Key words: telescopes - instrumentation: miscellaneous - instrumentation: adaptive optics
Most astronomical optical instruments use glass optics for the primary mirror of the telescope as well as for auxiliary optical elements. Polished glass surfaces are expensive and it is difficult, if not impossible, to give them complex shapes. It is therefore worthwhile to find new technologies that would enable us to build inexpensive optics, of all sizes, capable of having highly aspheric active surfaces.
Liquid mirrors offer such a solution. They take advantage of the fact that the surface of a liquid is very smooth and takes the shape of an equipotential surface so that one readily gets an optical quality surface. For example, the fact that the surface of a liquid rotating in a gravitational field takes the shape of a parabola has been used to make inexpensive mirrors having excellent surface qualities. The technology is young but its performance is well documented by laboratory tests (Borra et al. 1992; Girard & Borra 1997; Tremblay & Borra 2000) as well as by observations (; Hickson & Mulrooney 1998; Cabanac et al. 1998). One also can make liquid mirrors by shaping the equipotential surfaces with force fields other than gravity. Magnetic fields, for example, can be used with ferromagnetic liquids.

» Entries for text and item locations
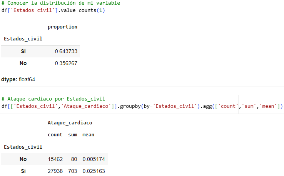Click the 0.356267 proportion value

[x=66, y=63]
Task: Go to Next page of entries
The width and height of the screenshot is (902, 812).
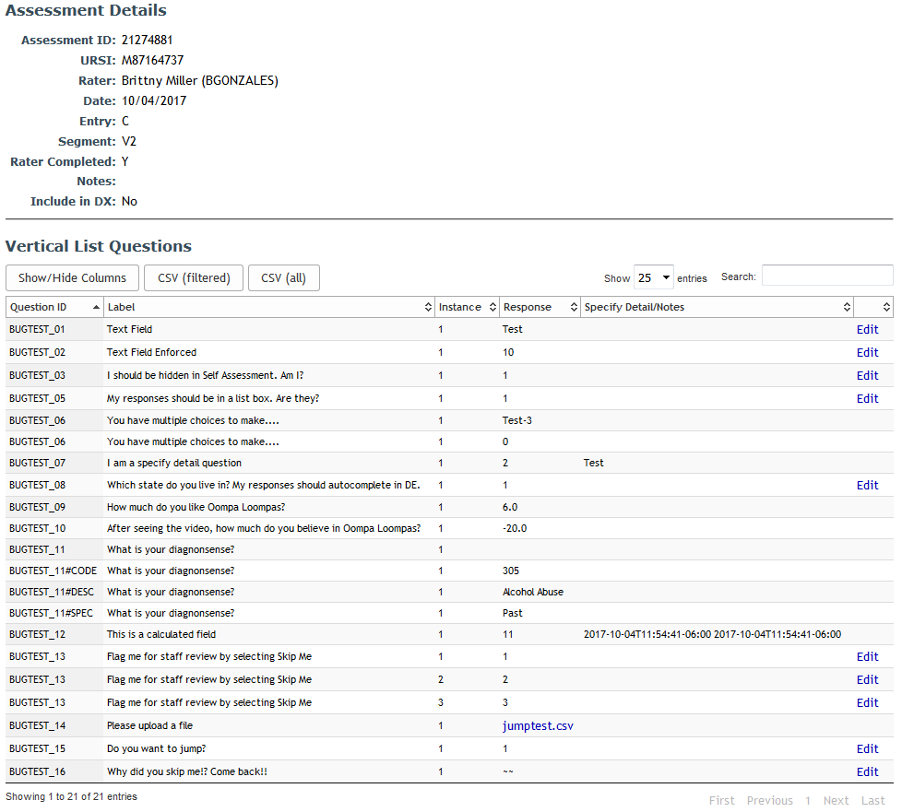Action: 836,801
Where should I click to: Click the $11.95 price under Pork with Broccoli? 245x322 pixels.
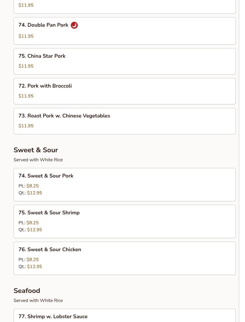tap(26, 96)
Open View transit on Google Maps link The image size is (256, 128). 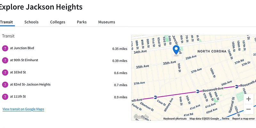coord(23,109)
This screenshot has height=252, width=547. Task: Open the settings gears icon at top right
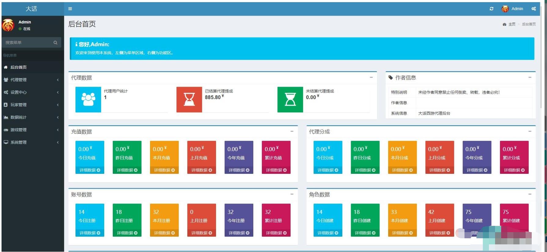[534, 9]
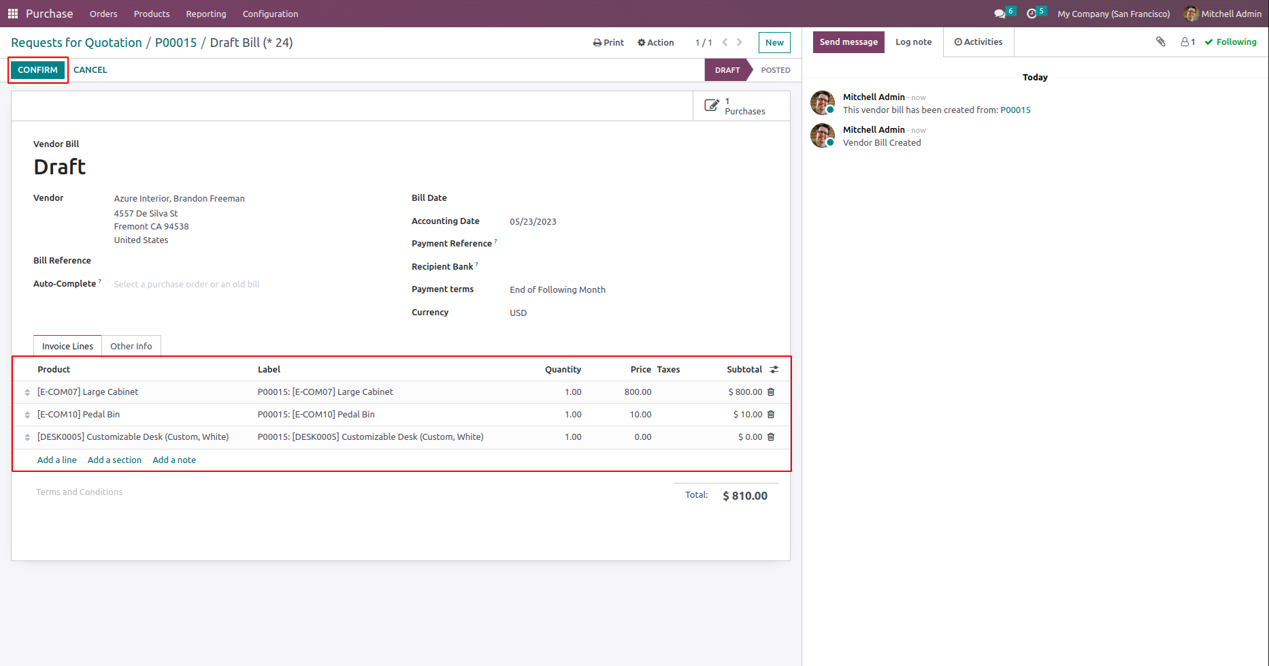The height and width of the screenshot is (666, 1269).
Task: Open the conversations message icon
Action: pos(1000,14)
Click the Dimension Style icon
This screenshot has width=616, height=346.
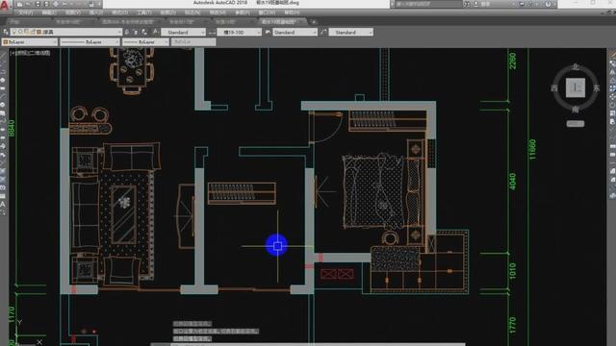point(212,32)
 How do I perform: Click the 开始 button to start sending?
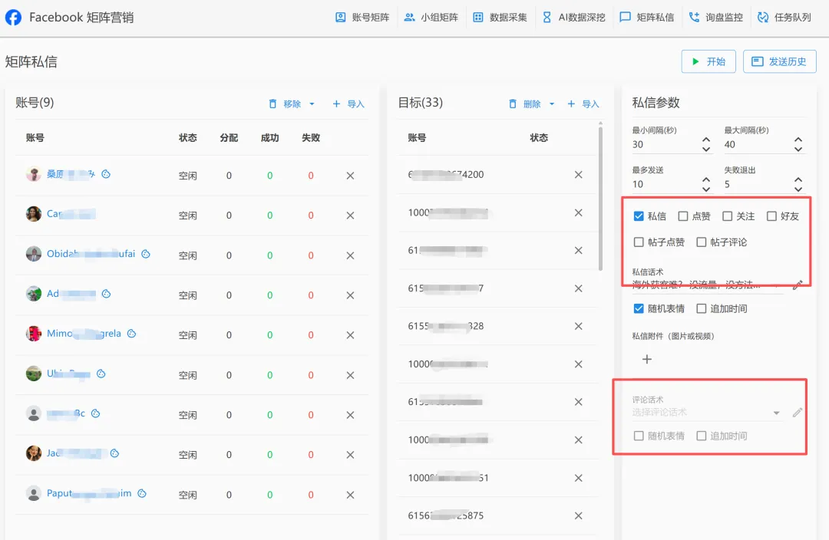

» WRITTEN TASKS
(1) Convert the entries between the line holding "Task: Go to Next page of entries" and the line holding "tap(26, 96)", inclusive, into a two-column CSV with the columns instruction and location. Each entry gets one row, each field is quoted, line breaks become spaces, and the pictures are omitted.
(2) Carry on the passage about liquid mirrors from the point where it stops.
The passage on liquid mirrors and the entries have no connection to each other.

» ANSWERS TO THE EXERCISE
(1)
instruction,location
"Task: Go to Next page of entries The width and height of the screenshot is (902, 812).","Action: 836,801"
"Where should I click to: Click the $11.95 price under Pork with Broccoli? 245x322 pixels.","tap(26, 96)"

(2)
While mercury is useful for conventional rotating liquid mirrors because of its reasonably good reflectivity and low melting temperature, its density is high so that the container and bearing have to be sturdy and relatively costly. Pure mercury is slightly diamagnetic and cannot be easily deformed in a magnetic field. It can be rendered ferromagnetic, however it is difficult to obtain a stable mercury based ferromagnetic liquid (Charles & Popplewell 1980). Furthermore, the high density of mercury necessitates large deforming forces and strong magnetic fields that require strong currents for the driving electromagnets, causing undue ohmic heating. It would therefore be useful to make magnetically shaped reflective liquids having better physical and chemical characteristics. We describe below such liquids based on colloidal surface films spread on liquid substrates.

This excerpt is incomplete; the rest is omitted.